At the bottom of that eternal, endless sea
The golden bird, golden horse, the princess
We want to return and long to be.
Don’t be desireous under White Mountain.
The river’s tall feathered tail
Will blast you into the crag’s milky fountain.
Will whisk you away
To a faraway place
In the steam boat’s desert Sun,
Buried beneath a 17th century ruin.
You won’t get to stay up and play.
Each door will turn you away.
You won’t burn your fires at midnight
Or dream of the horse haired magic of twilight.
The cattle callers will stake their claim
Down your captured, straining, mustang mane.
Only for the bewildered and assertive has time begun.
So now you are forever on the run
From the father with a shot gun,
From the book that’s never done.
A story of a man who climbed a cloud
Getting passed the Giant by not making a sound.
But the danger is he may sleep on the stove or be a meal.
When there’s a castle on your head
That’s part of the deal.
If you find your way down
You’ll be the talk of the town.
Covered in Goose down
Eveywhere you go golden eggs roll around.
Rescue Mother from the debt.
Take Newton’s weight off your head.
Lift the Goddess of Sais’ silken veil.
And for the New World set sail.
Buy your Indian master whose been two places at once
Before he sells Manhattan for a buck.
Inside his pipe is a 10,000 year old pine,
Japanese Geisha girls and black Saki wine.
It don’t take science to tell us it will never die.
It’s one hundred deer skin catamarans
Sailing Chinese warriors to settle Peruvian lands.
They’ll block your walls and tear down your office
If all you can think of
Is sex with the White Buffalo Goddess.
So when you approach her, lay down your mask.
Let the blue Moon dance on the snowy fields and pass.
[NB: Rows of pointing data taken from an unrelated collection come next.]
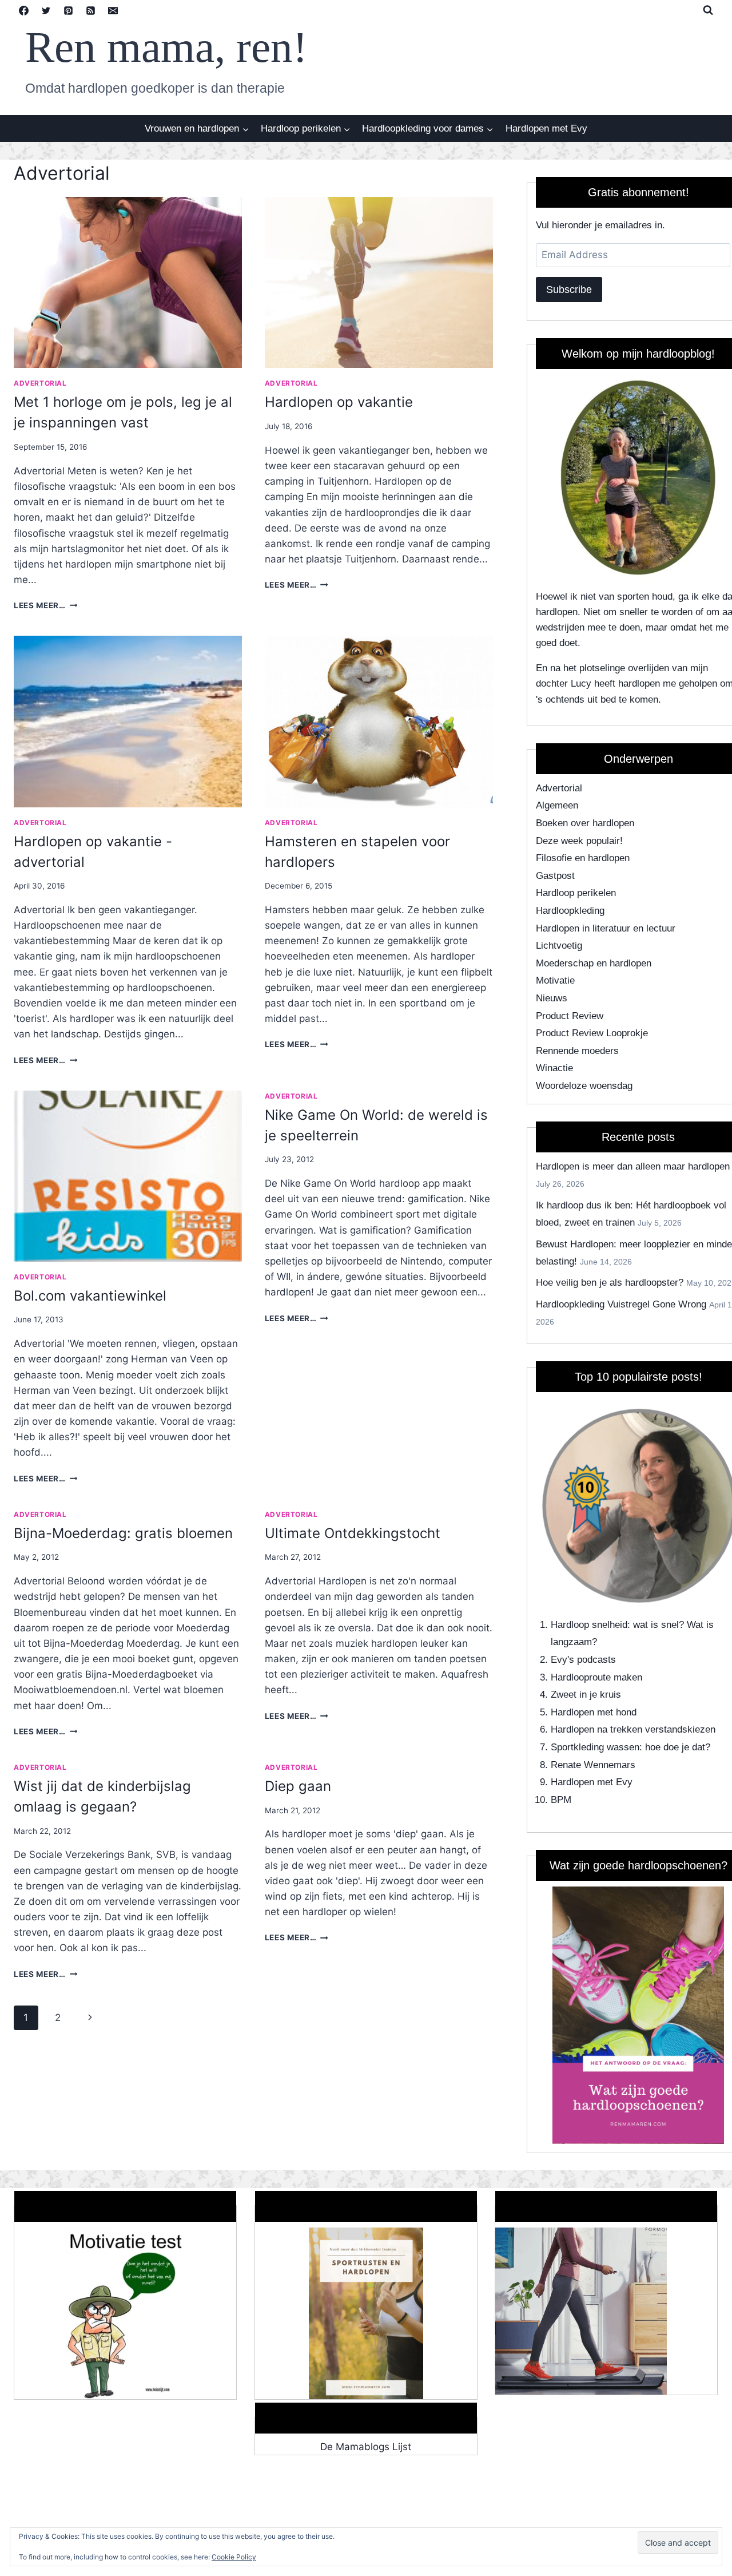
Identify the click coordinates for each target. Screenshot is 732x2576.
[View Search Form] (708, 10)
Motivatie (555, 980)
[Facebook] (23, 10)
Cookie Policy (234, 2557)
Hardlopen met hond (593, 1712)
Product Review (569, 1015)
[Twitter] (45, 10)
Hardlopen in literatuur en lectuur (605, 928)
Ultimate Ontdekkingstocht (352, 1533)
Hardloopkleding (570, 910)
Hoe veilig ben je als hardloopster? (609, 1282)
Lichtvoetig (559, 945)
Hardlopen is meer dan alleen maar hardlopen (633, 1166)
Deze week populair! (579, 840)
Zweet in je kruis (586, 1694)
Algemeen (557, 805)
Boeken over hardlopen (585, 823)
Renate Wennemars (593, 1764)
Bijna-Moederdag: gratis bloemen (123, 1533)
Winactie (554, 1068)
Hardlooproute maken (596, 1677)
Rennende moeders (577, 1050)
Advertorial (40, 383)
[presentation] (128, 282)
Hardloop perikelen (576, 892)
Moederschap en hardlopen (593, 963)
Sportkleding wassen (595, 1747)
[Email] (112, 10)
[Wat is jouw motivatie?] (125, 2313)
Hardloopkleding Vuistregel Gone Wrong (621, 1304)
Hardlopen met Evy (546, 128)
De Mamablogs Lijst (365, 2446)
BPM (561, 1799)
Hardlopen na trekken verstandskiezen (633, 1729)
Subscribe (569, 289)
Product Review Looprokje (592, 1033)
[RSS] (90, 10)
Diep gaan (298, 1786)
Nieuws (551, 998)
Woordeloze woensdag (584, 1085)
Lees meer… (45, 605)
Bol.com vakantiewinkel (90, 1295)
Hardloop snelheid (589, 1624)
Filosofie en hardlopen (583, 858)
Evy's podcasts (583, 1659)
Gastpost (555, 875)
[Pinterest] (68, 10)
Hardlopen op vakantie (339, 402)
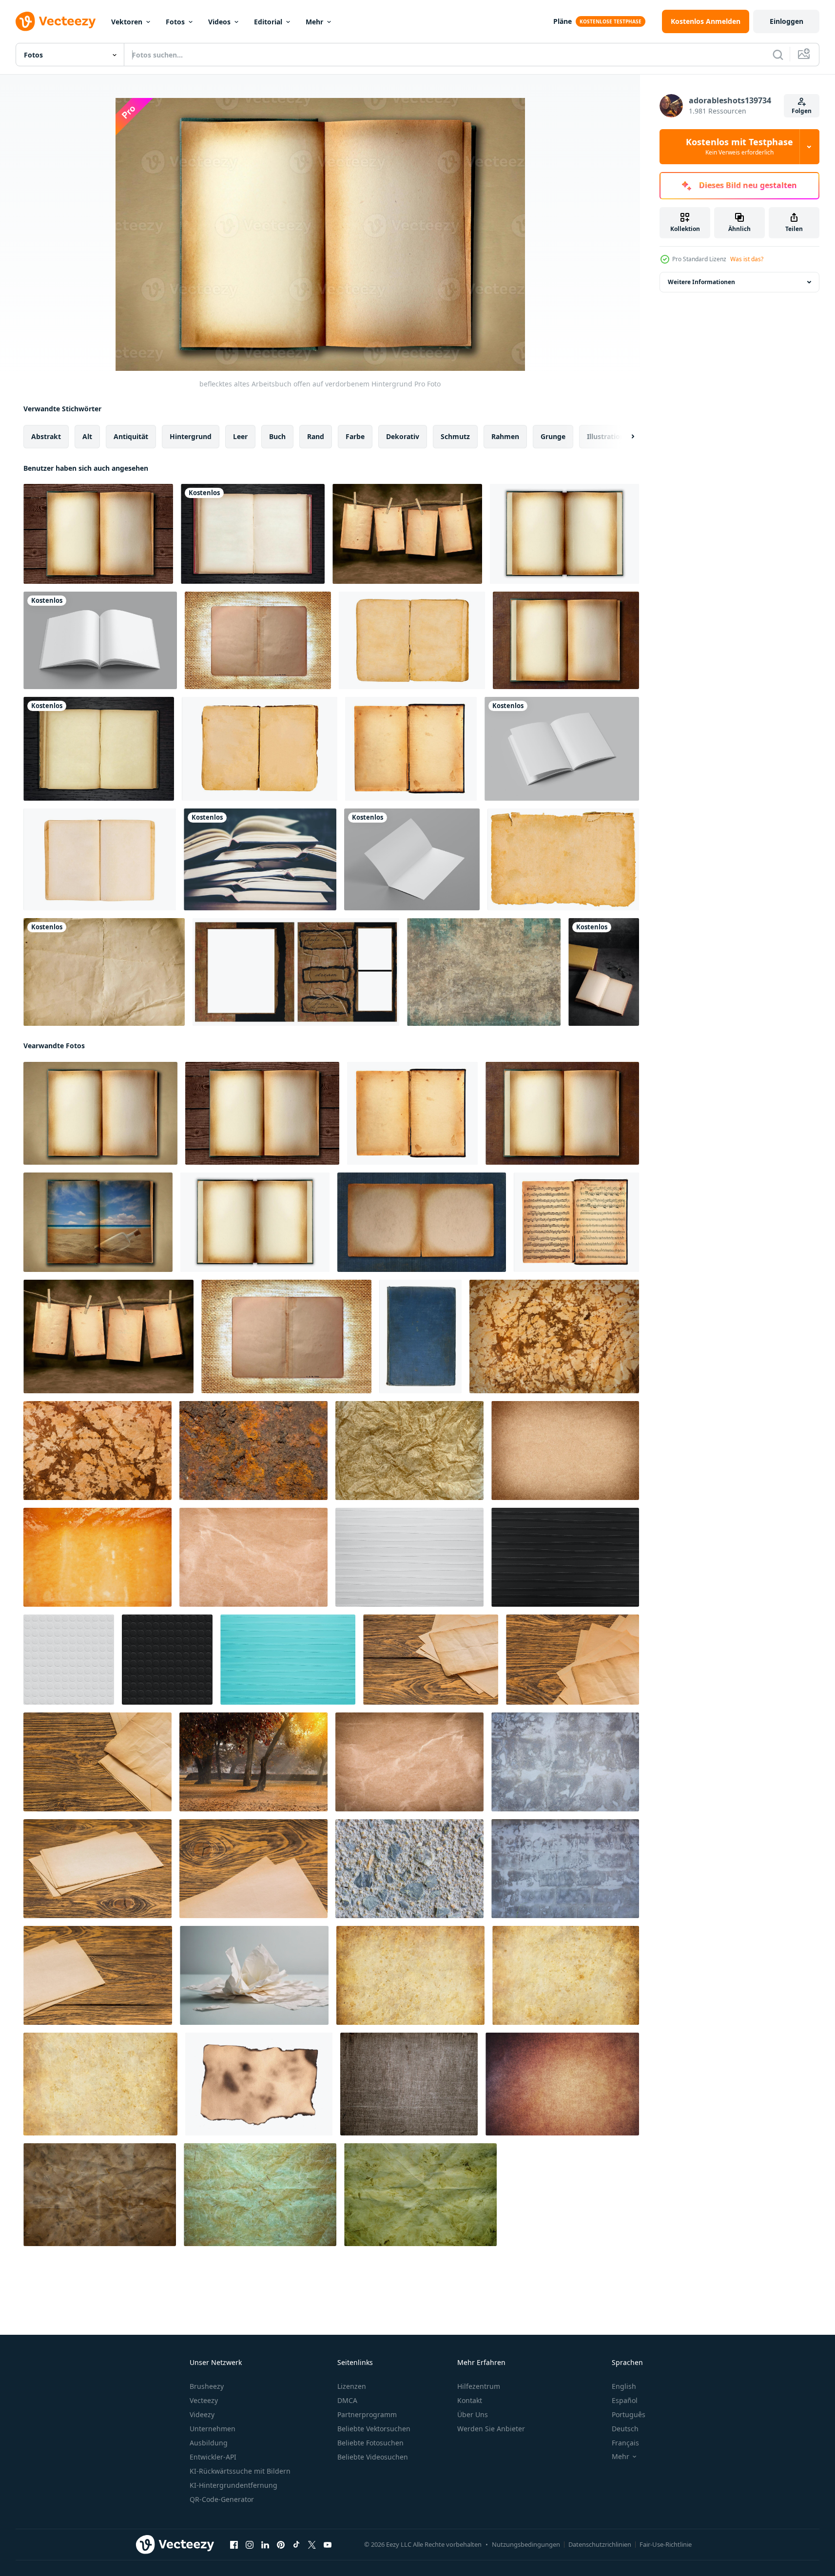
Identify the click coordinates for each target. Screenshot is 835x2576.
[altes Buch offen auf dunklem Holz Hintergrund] (253, 534)
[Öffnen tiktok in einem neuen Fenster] (296, 2545)
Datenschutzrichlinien (599, 2544)
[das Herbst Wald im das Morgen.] (253, 1761)
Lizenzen (351, 2386)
Let the deer’s eyes see through the men with guns
To the glistening forest and endless mountains beyond.
We can all be good.
The rough beast crawling towards Bethlehem
says, “You should.”
But we can let it go,
face in the wind, rain, and snow,
as the falcon of our soul soars off Kilimanjaro.
The distant bells
are Black Sea shells,
and her lips sail closer
as we fall deeper
into a dreamless sleep, dryer than the Sahara,
only broken up by the sparkle of the Sun lasered sand
that the beast remembers as a once fruitful land.
At once we transcend Pharoah’s gold
and the story of Yusef that’s been told
of falling in a well and into Egypt being sold.
It doesn’t hold as much for us anymore now that the fire
has colored the mountain and drinken from the well
of thirsty distraction that’s blinded to the veil
covering the passage to the Promiseland.
We hold true to these words,
heart given to each other,
and our congregation formed like a ring of birds.
One for the Trinity two for the show
three to take the chances so that all can know.
Isis can hold us up even as she nurses the productions of time
in search of her husband the divine.
We sit on the throne, a Supernova
that produced all this gold,
as the serpent slithers towards Rome.
Ptolemy falls from the Alexandrian stacks
carrying the Moon and stars on his back.
Someone such should know
that the Caliphs have buried his secret scroll.
The priests drown the halls in chants
as the prince discovers the burning bed.
Each Irish maidens’ beauty more spectacular than the next
as Olympus opens each door to the morning breath,
and Demeter sprints to Avalon
with the message of Aquinas’ last glance.